Apesar dos avanços internacionalmente reconhecidos no combate à miséria extrema e na queda da desigualdade na distribuição de renda, ainda que em ritmo lento, ocorridos desde o primeiro governo Lula, o Brasil ainda é muito injusto socialmente. No Índice de Desenvolvimento Humano Ajustado à Desigualdade (IDHAD), do Programa das Nações Unidas para o Desenvolvimento, calculado a partir de 2010 com uma metodologia diferente em relação ao IDH tradicional, enquanto a média da América Latina é de 0,570, a pontuação do Brasil é 0,557, ou seja, inferior. Os governos petistas, até 2014, priorizaram o combate a essa realidade trágica, em um país campeão em concentração de renda, onde o 1% mais rico embolsou, em 2013, o inigualável 27% da renda nacional, segundo estudo de Marc Morgan Milá, orientado por Thomas Piketty, na Escola de Economia de Paris. E segundo dados do IBGE referentes a 2013, os 10% mais ricos detinham 41,7% da renda familiar per capita nacional.

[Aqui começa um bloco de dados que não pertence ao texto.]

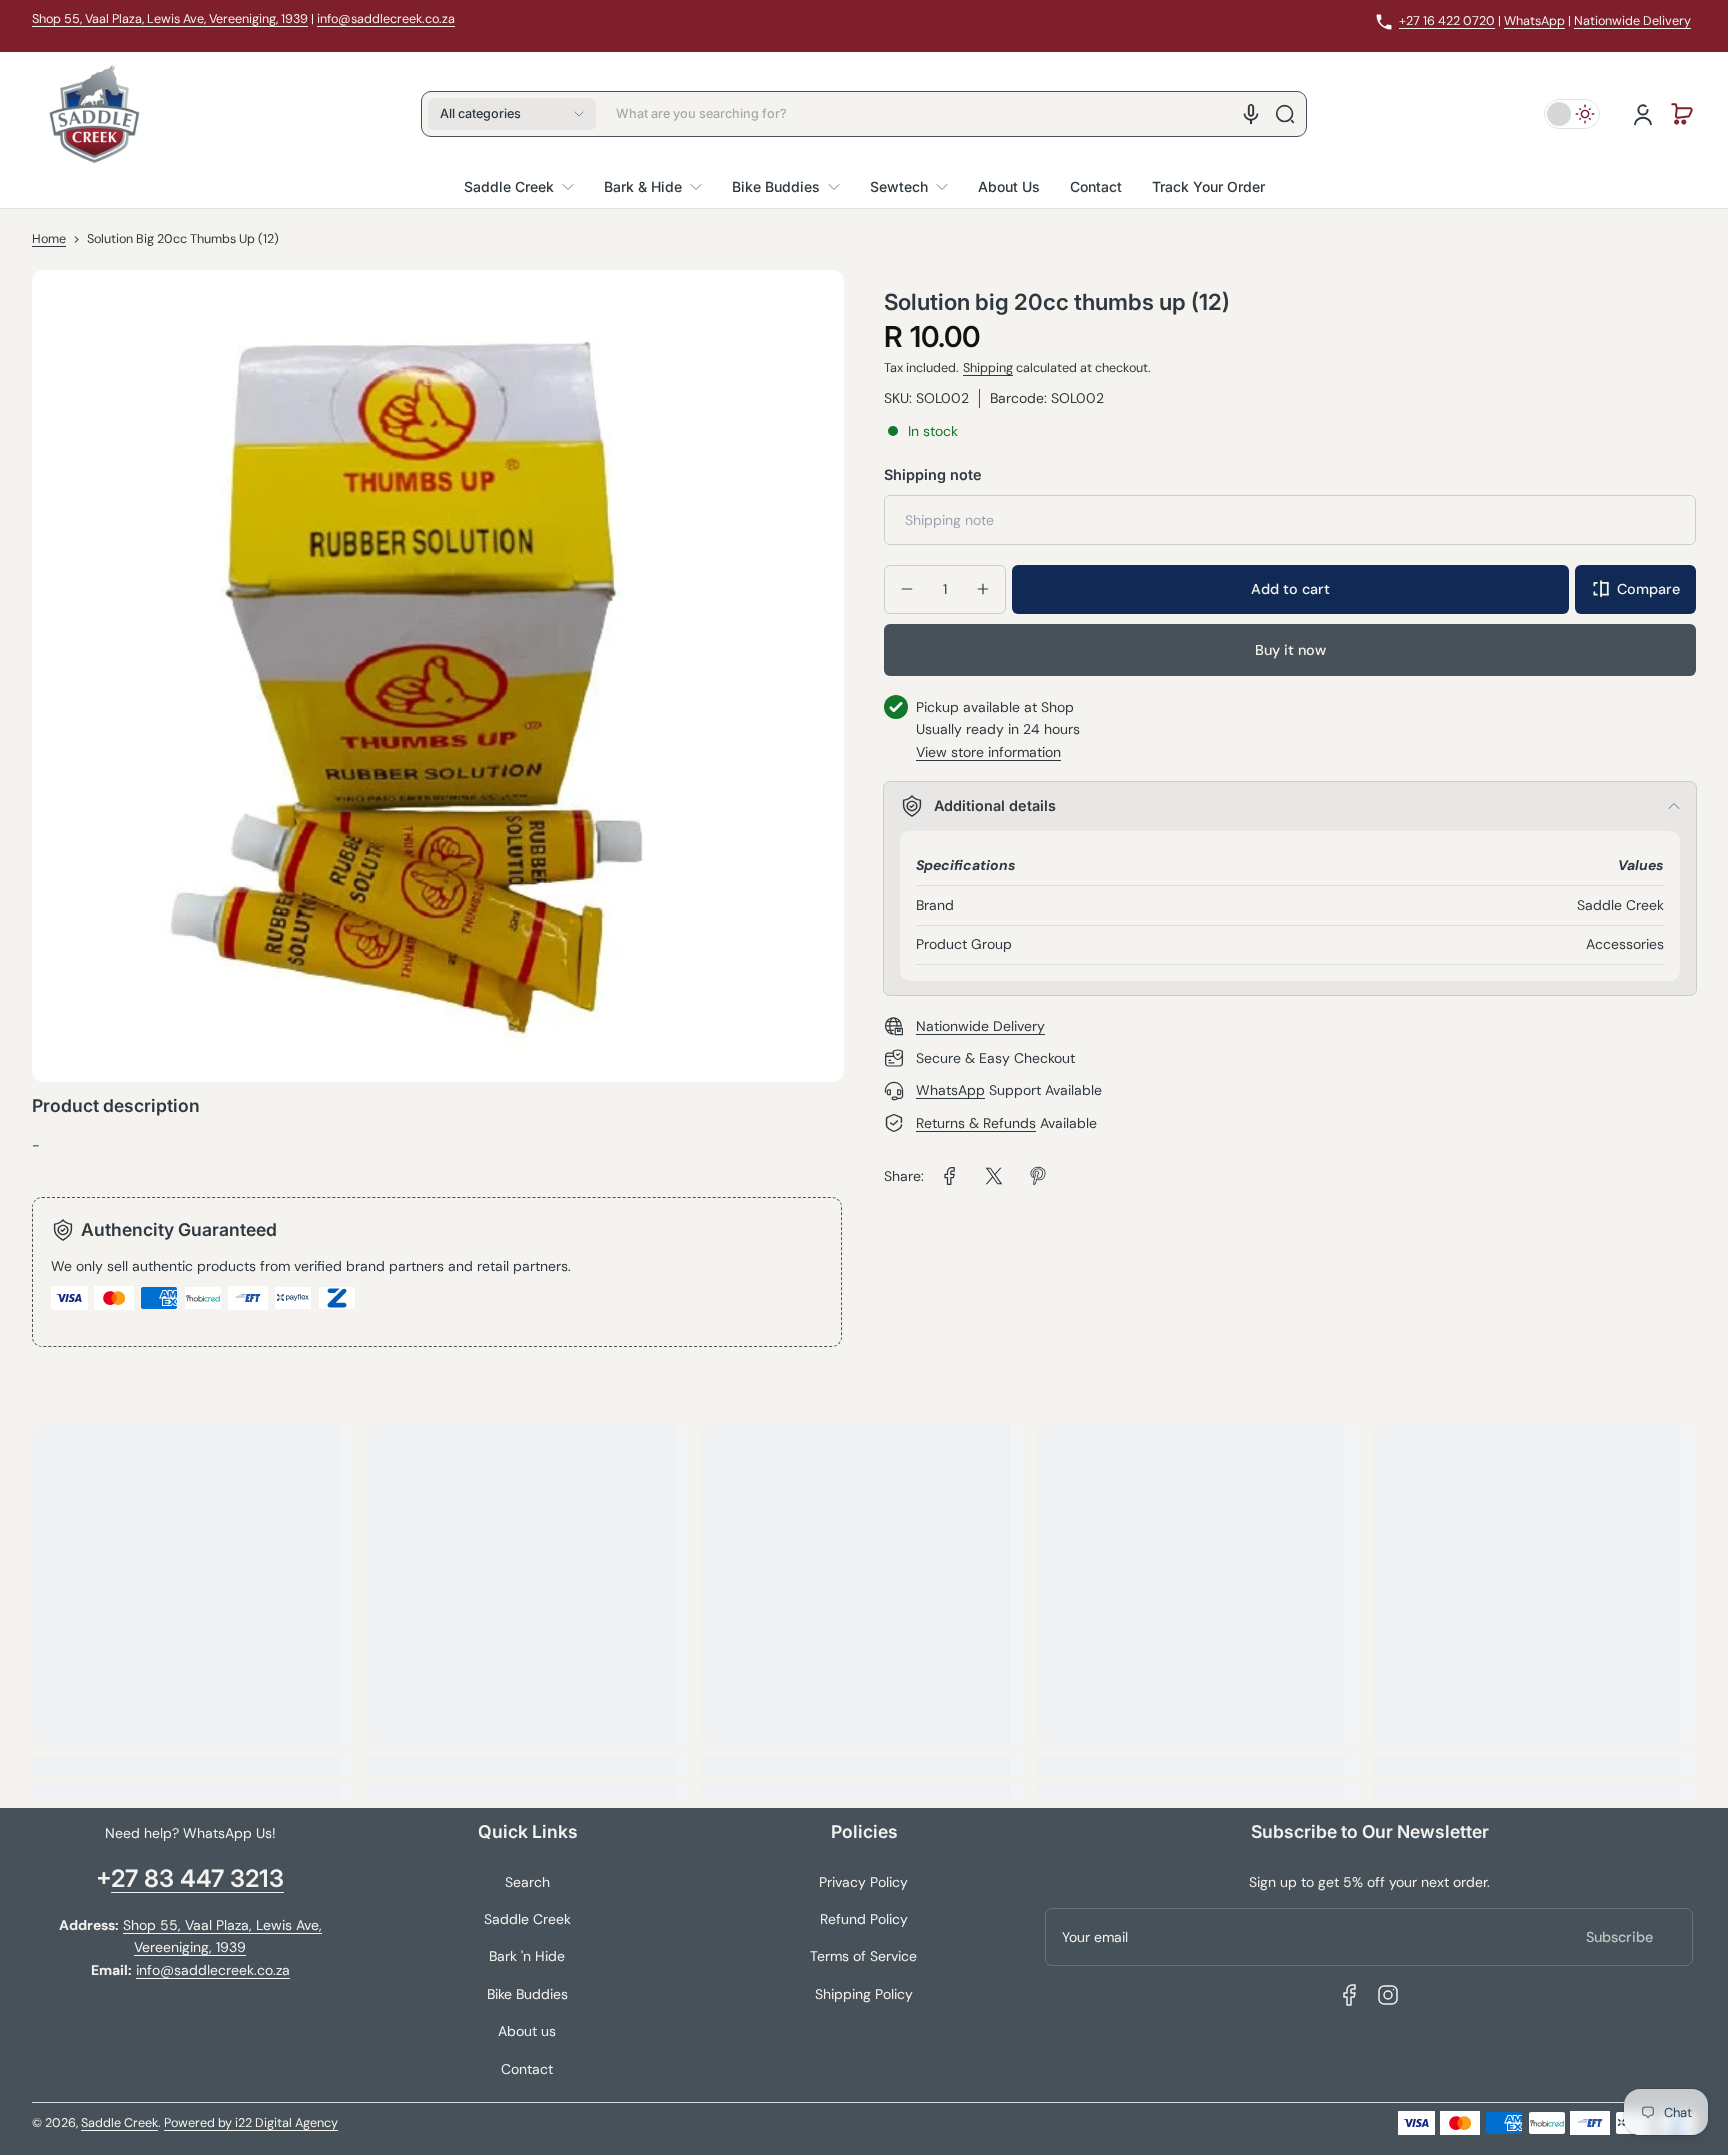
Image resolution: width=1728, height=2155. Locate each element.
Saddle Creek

Como argumentou o economista Luiz Carlos Bresser-Pereira, a “preferência forte e clara pelos trabalhadores e pelos pobres”, de governos de centro-esquerda, que procuraram manter seu compromisso sociopolítico com os de baixo, foi colocada em xeque, na primeira oportunidade – ensejada já no governo Dilma 1, devido ao crescimento baixo, inflação e escândalos de corrupção –, por um ódio coletivo da classe alta, algo inédito no Brasil, não à toa emergido em um momento histórico ímpar da democracia brasileira. Esse ódio é a fúria narcísica, invejosa, que está sempre cobiçosamente prestes a projetar seu próprio fracasso no outro; vingança oportunista e política e economicamente desastrosa do egoísmo-mor contra o partido político que, no governo, ousou, em alguma medida, não reproduzir, por meio das políticas públicas, as relações sociais à imagem e semelhança do falso-eu narcisista dos ricos, alucinadamente perfeito, mas, na verdade, apenas na construção da ordem social oligárquica e na acumulação capitalista selvagem.
Como podem governos de esquerda, justamente na pátria do autoritarismo social mantenedor das desigualdades, ousarem dificultar o secular vampirismo narcisista da elite rica (e com complexo de vira-latas) sobre os pobres, pelos quais não nutre nenhuma empatia, considerando-os apenas meros objetos a seu dispor? Como essa “raça” pode ter regulamentado o trabalho doméstico se sua condição de contratação precária era um direito adquirido dos tempos da escravidão? Como pode o populacho, ao invés de prosseguir reverenciando barões e madames, ingressar nas universidades públicas frequentadas pelos filhos da elite e começar a embarcar em aviões, meio de transporte até então exclusivo dos privilegiados? Como a plebe pode envolver-se com irregularidades no financiamento empresarial de campanhas eleitorais se esse artifício era até então de propriedade dos partidos da preservação da ordem desigual? Como pode essa “horda de comunistas” – segundo a invenção da paranoia narcisista, que projeta de modo invertido seu espírito capitalista selvagem – lograr que o STF tenha proibido o financiamento eleitoral empresarial, imensa fonte dos crimes de corrupção ativa e passiva identificados na Operação Lavo Jato? Que coerência há na iniciativa das forças político-partidárias, a começar pelo PSDB, defensoras com unhas e dentes da fonte empresarial de fundos eleitorais – cronicamente contabilizados no caixa dois e derivados de barganhas em contratação de obras públicas e compras e vendas governamentais e das estatais (de nafta para a Braskem, por exemplo) – recorrerem ao TSE para tentar impugnar a prestação de contas da campanha presidencial de Dilma? Ora, petralhas, vocês só podem fazer o que os coxinhas, avalistas do sistema político plutocrático, permitem que seja feito, mas não o que eles fazem por prerrogativa oligárquica!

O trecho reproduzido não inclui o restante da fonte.